A patient was undergoing stereotactic radiosurgery (SRS) for a solo metastasis in the brain. The physician, physicists, dosimetrist, and other staff joined the therapists at the machine to partake in the treatment, forming the all-important stereotactic “cockpit.” The treatment commenced. The first pair of fields of the cone-based SRS treatment progressed as anticipated until the physicist noticed something was amiss. He forcefully commanded the therapists to stop the beam.
Paying close attention to the treatment console screen, he noticed that the jaw size was set to 10 x 10 cm², twice the size of the 5 x 5 cm² recommended for cone-based plans. The plan size gaffe resulted in hundreds of monitor units delivered to normal, healthy brain tissue that poured into the corners of the large jaws outside the cone shielding. Thankfully, this patient avoided serious damage and did not experience any short- or long-term effects because of this plan error. The impact of this error could have been much worse if the entire treatment had been completed.
This is an instance in which a widespread incident learning system could have prevented additional mistreatments. The first occurrence of such an error could have been reported and disseminated to encourage proactive investigation into processes to avoid it in their clinics.
Launched in 2014 by ASTRO and AAPM, Radiation Oncology Incident Learning System (RO-ILS) quickly became the preeminent national platform for collecting patient safety information in a central database.
This database is managed by a federally listed patient safety organization (PSO). The Patient Safety and Quality Improvement Act of 2005 established PSOs and granted them the ability to voluntarily collect data in a confidential and protected environment. This provides practices the comfort of knowing that their sensitive information is being appropriately managed and is not discoverable while still enabling shared learning.
Since its debut, more than 650 facilities have enrolled in RO-ILS. Departments enrolled in RO-ILS have access to an online platform that provides anonymous reporting, a critical feature for promoting a safety culture. The online portal contains analysis tools, a dashboard, and the ability to graph and export data. This all supports local data analysis and quality improvement. Data reported to the central database managed by Clarity PSO is triaged and, when appropriate, is reviewed by a radiation oncology safety expert. These individuals work in a protected environment within the PSO and comprise the Radiation Oncology Healthcare Advisory Council (RO-HAC).
In this vein, RO-ILS encourages practices to identify and report all events – not just those that reach the patient (i.e., an incident). As we continue to improve our clinical safety, there is a lot we can learn from these near misses and smaller errors.
Many more educational resources have been released on the RO-ILS webpage. Select case studies spotlight unique clinical cases and provide possible mitigation strategies for consideration. In addition to in-depth case reports, RO-ILS routinely publishes quarterly data reports showing statistics from the central database. Themed reports contain multiple case examples around a particular focus area, from specific technologies, QA processes, or contributing factors. To foster and facilitate engagement, recent RO-ILS education has included safety check question(s). For example, Case Study 11 poses the discussion question, “How does your practice handle distractions at the treatment console?”
An underlying factor in process improvement is culture, which applies at the community level and within each department. While promoting a strong safety culture takes time, it should be a priority alongside a fair, just, and collaborative environment fostering learning. Fruitful discussions of cases within an interdisciplinary safety and quality improvement committee help support a proactive and inclusive culture.
Additionally, RO-ILS users can attend user meetings as an opportunity to discuss RO-ILS errors with other participants. National events, such as Patient Safety Awareness Week in March, are an opportunity to celebrate successes and further promote safety.

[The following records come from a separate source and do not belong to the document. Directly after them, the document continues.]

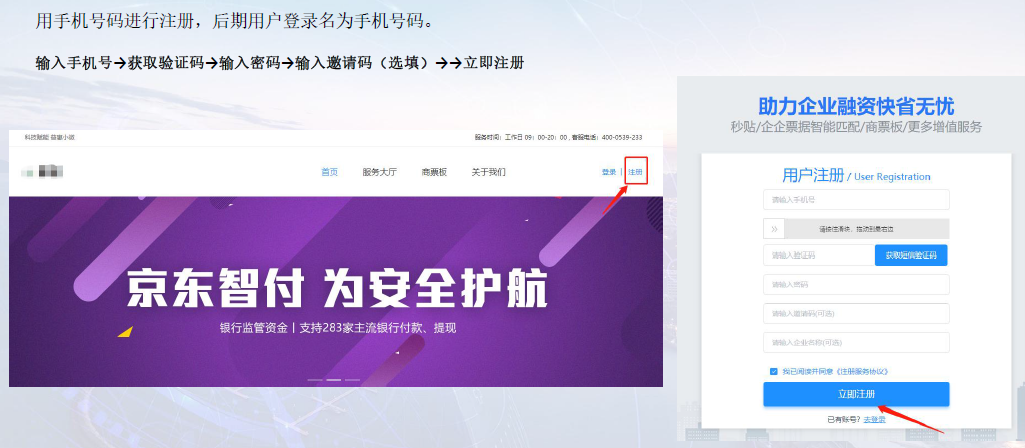
Task: Click the slide-to-verify captcha track
Action: click(865, 229)
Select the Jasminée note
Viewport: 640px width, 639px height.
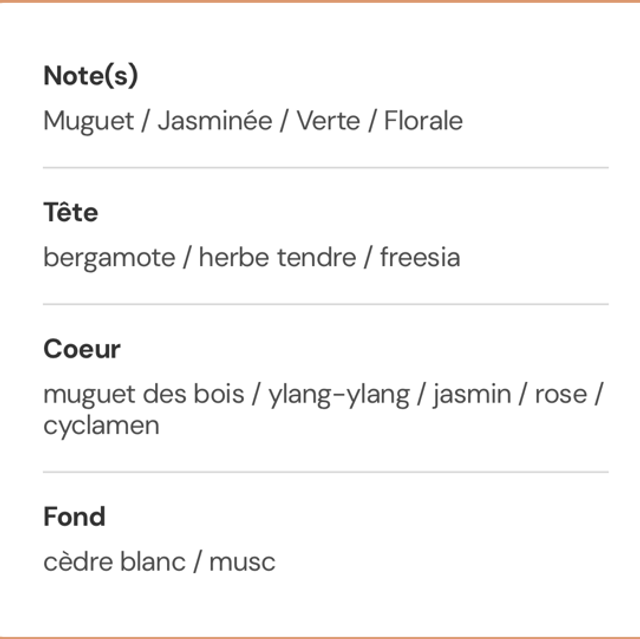pyautogui.click(x=214, y=122)
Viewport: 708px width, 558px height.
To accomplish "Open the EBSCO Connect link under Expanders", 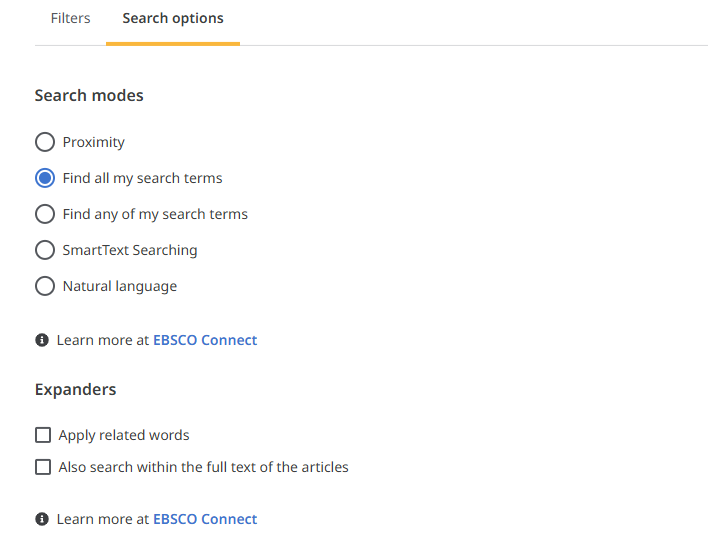I will pos(205,519).
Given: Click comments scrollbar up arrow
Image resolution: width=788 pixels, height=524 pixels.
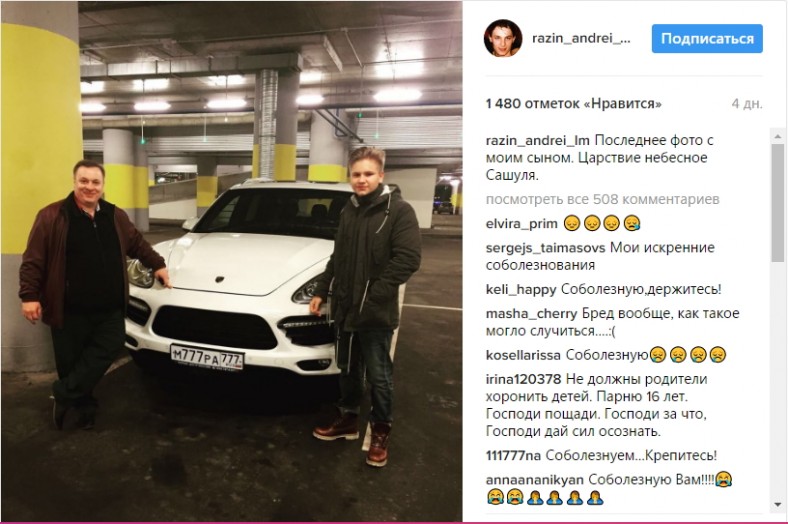Looking at the screenshot, I should [777, 136].
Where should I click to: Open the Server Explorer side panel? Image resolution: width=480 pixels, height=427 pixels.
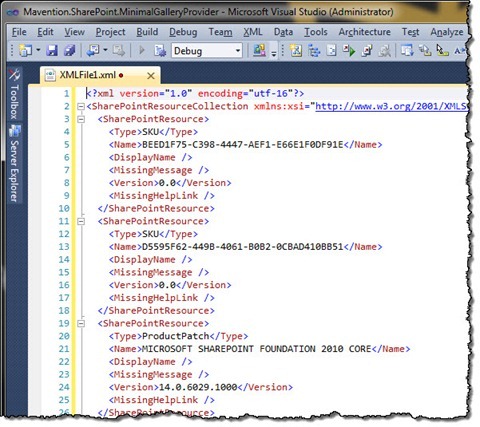tap(14, 163)
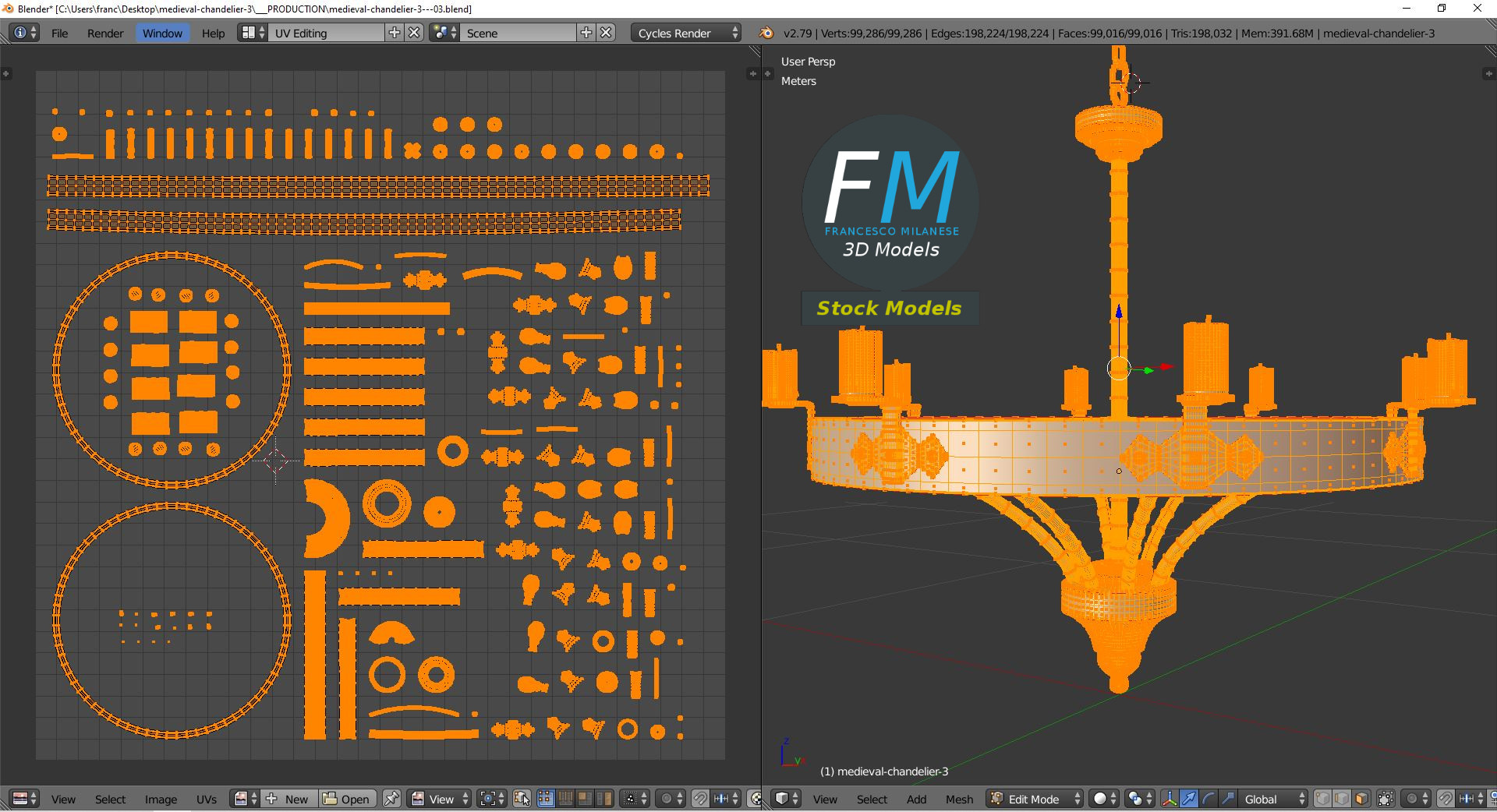The image size is (1497, 812).
Task: Enable the rotate manipulator arc icon
Action: point(1208,799)
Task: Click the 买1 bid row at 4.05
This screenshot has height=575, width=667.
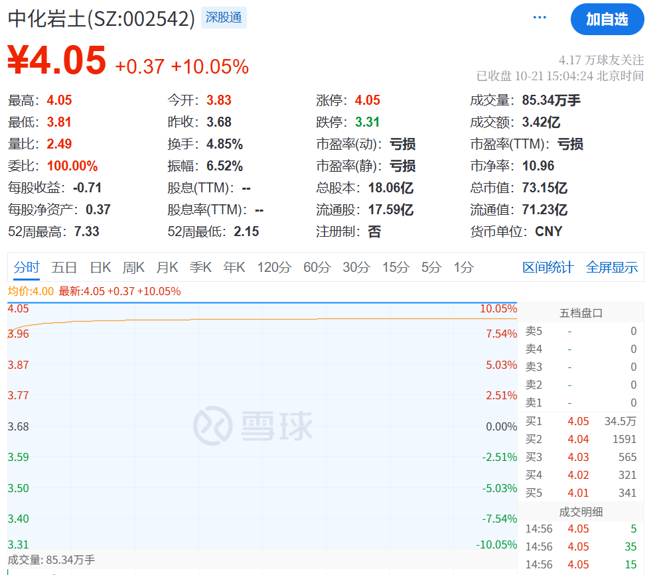Action: pyautogui.click(x=581, y=421)
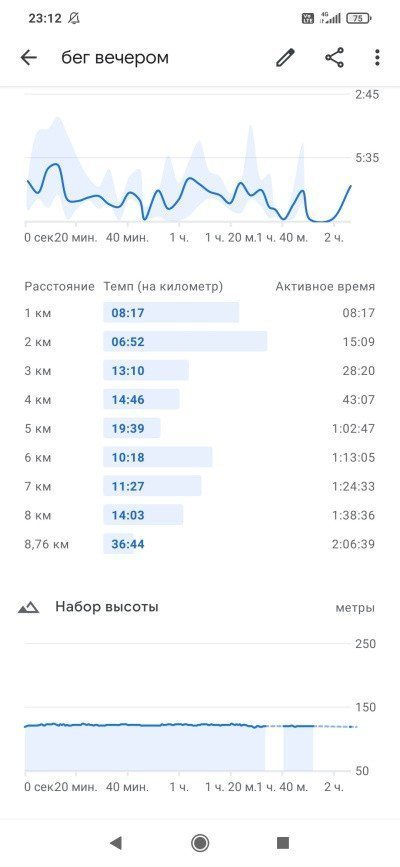Select the 2 км pace bar 06:52
The height and width of the screenshot is (867, 400).
[185, 342]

RO-ILS, ASTRO, and AAPM should be proud. This is a very active and successful national program, and specialty-specific PSOs are rare. Numerous resources and countless hours are poured into the program behind the scenes. Due to the hard work and effort put forth for RO-ILS, radiation oncology practices across the country are able to enroll and participate in the program for free.
Dr. Dawson further explains, “RO-ILS was developed for the betterment of the field. We believe it is one of the most important avenues to improve safety and patient care. The success of this program is tied to our collective commitment to facilitate patient safety efforts.”
Radformation wholeheartedly agrees that this is a beneficial resource for our community, as it supports quality improvement and better patient care. By learning from errors occurring elsewhere, departments can design interventions to prevent those same errors in the future. For this reason, Radformation is proud to be a Safety Ally and supporter of the program.
For all of us in the radiation oncology community, patients are at the center of everything we do. By supporting, participating, and learning from RO-ILS together, we can do more to serve our patients better. By doing so, we can prevent similar errors from happening and ensure that no jaws are ever again twice the size they should be.